→ Given request A:
According to the book review, what position does Hugh Mellon hold?
→ Given request B:
Carry the book review forward from its final sentence.

→ Text excerpt:
— start —

A Chosen Path: From Moccasin Flats to Parliament Hill

Description

320 pages
Contains Photos, Illustrations
$22.95
ISBN 1-894384-83-0
DDC 971.064'7'092

Year

2005

Contributor

Reviewed by Hugh Mellon

Hugh Mellon is an associate professor of political science at King’s
College, University of Western Ontario.

Review

Many of Canada’s former politicians retire to appointments to the
bench or as members of assorted boards and commissions. Too few, alas,
take up the task of conveying to readers the challenges, experiences,
and disappointments of serving in elected life. By this I mean not so
much the participation in high-level policy choices, but rather the life
of an ordinary MP working to serve a geographical constituency and work
within a national parliament. The story of constituency service, local
involvement, and national service is, however, taken up by Frank Oberle
in this autobiographical volume. It’s a fun and engaging book by an
author anxious for you to understand his Canadian roots and the issues
that motivate him. Many may know of him for his early youth in war-torn
Germany, and this past does figure in, but the more important storyline
here is that of a concerned businessperson and family member from
northern British Columbia forging a career in national Progressive
Conservative politics culminating in appointment to the federal cabinet.

— end —

→ Raw data:
— start —

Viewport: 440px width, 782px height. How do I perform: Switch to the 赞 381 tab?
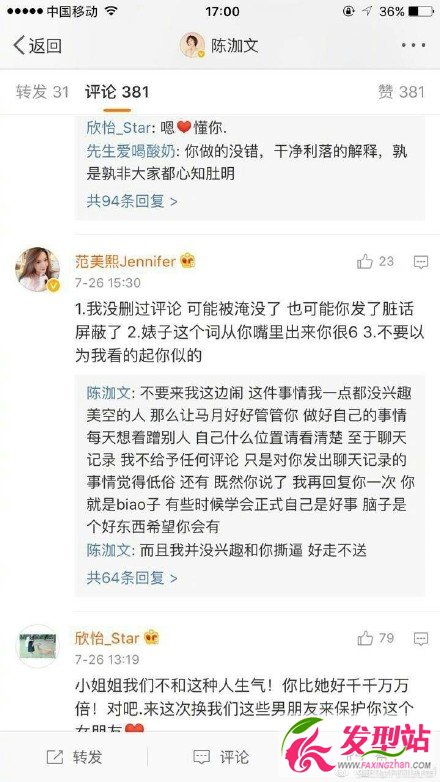401,92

— end —

→ Task answer A:
He is an associate professor of political science at King's College, University of Western Ontario.

→ Task answer B:
This book is the story of a man recounting his adventures. Doubts and
second-guessing are not the focus; the author invites the reader to
enjoy the personal recollections.

One need not share Oberle’s politics to become engaged, although some
familiarity with the political landscape from the mid-1960s through to
the late 1990s would help. Oberle had a successful career serving in the
House of Commons for more than 20 years and was appointed to the cabinet
in 1985. There are reminders of the efforts of the Mulroney government
(1984–93), but the book is not obsessed with settling scores. Instead
there is a desire to convey the highlights of a political life and the
burdens that it posed for Oberle’s close-knit family, especially his
wife.

There is some sustained generalist commentary on forestry-related
issues, which continue to motivate the author. He is particularly
troubled by heedless cutting practices and inattention to reforestation.
Yet, the best parts of the book relate to Oberle, his family, and his
outlook on British Columbia.

Citation

Oberle, Frank., “A Chosen Path: From Moccasin Flats to Parliament Hill,” Canadian Book Review Annual Online, accessed June 24, 2024, https://cbra.library.utoronto.ca/items/show/15572.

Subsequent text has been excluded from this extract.